Iniquitous and most dishonorable to Maryland, is that dreary system of partial bondage which her laws have hitherto supported with a solicitude worthy of a better object and her citizens, by their practice, countenanced. Founded in a disgraceful traffic, to which the present country lent its fostering aid, from motives of interest, but which even she would have disdained to encourage, had England been the destined mart of such inhuman merchandize, its continuance is as shameful as its origin.-Elliot's Debates, vol. —, p. —. JOHN JAY says:

Till America comes into this measure [abolition] her progress to Heaven will be impious. This is a strong expression but it is just. I believe that God is just, and I believe it to be a maxim in His, as in other courts, that those who ask equity ought to do it. -Letter from Spain, 1780, Goodell, p. 30.
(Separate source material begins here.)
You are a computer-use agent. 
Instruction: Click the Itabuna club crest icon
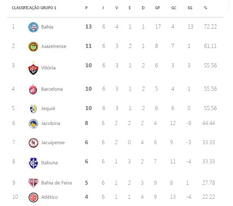[33, 163]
THE SLAVE COMPROMISES IN THE CONSTITUTION.

Representatives and direct Taxes shall be apportioned among the several States which may be included within this Union, according to their respective numbers, which shall be determined by adding to the whole Number of free Persons, including those bound to Service for a Term of Years, three-fifth of all other Persons.-The Constitution, art. I, sec. 2, cl. 3.
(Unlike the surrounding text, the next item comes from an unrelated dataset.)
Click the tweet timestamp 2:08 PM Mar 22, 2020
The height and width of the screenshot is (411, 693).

On the above article of the Constitution a long debate took place in the Constitutional Convention. Various opinions in regard to its merits were expressed by the members of the convention. The following extracts will well illustrate the general trend of the debate.
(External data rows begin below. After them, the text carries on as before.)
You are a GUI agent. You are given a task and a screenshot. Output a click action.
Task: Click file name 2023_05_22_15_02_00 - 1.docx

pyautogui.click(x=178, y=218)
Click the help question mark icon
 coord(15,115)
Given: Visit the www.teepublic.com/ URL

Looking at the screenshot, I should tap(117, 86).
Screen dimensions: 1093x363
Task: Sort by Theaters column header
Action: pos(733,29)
GERRY (MASS.): Why should the blacks, who were property in the South, be in the rule of representation more than the cattle and horses in the North?

PINCKNEY (S. C.): . . . He thought the blacks ought to stand on an equality with the whites; but would agree to the ratio settled by Congress.

BUTLER (S. C.) insisted that the labor of a slave in South Carolina was as productive and valuable as that of a free man in Massachusetts; that as wealth was the great means of defence and utility to the nation, they

were equally valuable to it with freemen; and that consequently an equal representation ought to be allowed for them in a government which was instituted principally for the protection of property, and was itself to be supported by property.

WILSON (PA.) did not well see on what principle the admission of blacks in the proportion of three-fifths could be explained. Are they admitted as citizens— then why not admitted on an equality with white citizens? Are they admitted as property-then why not all other property?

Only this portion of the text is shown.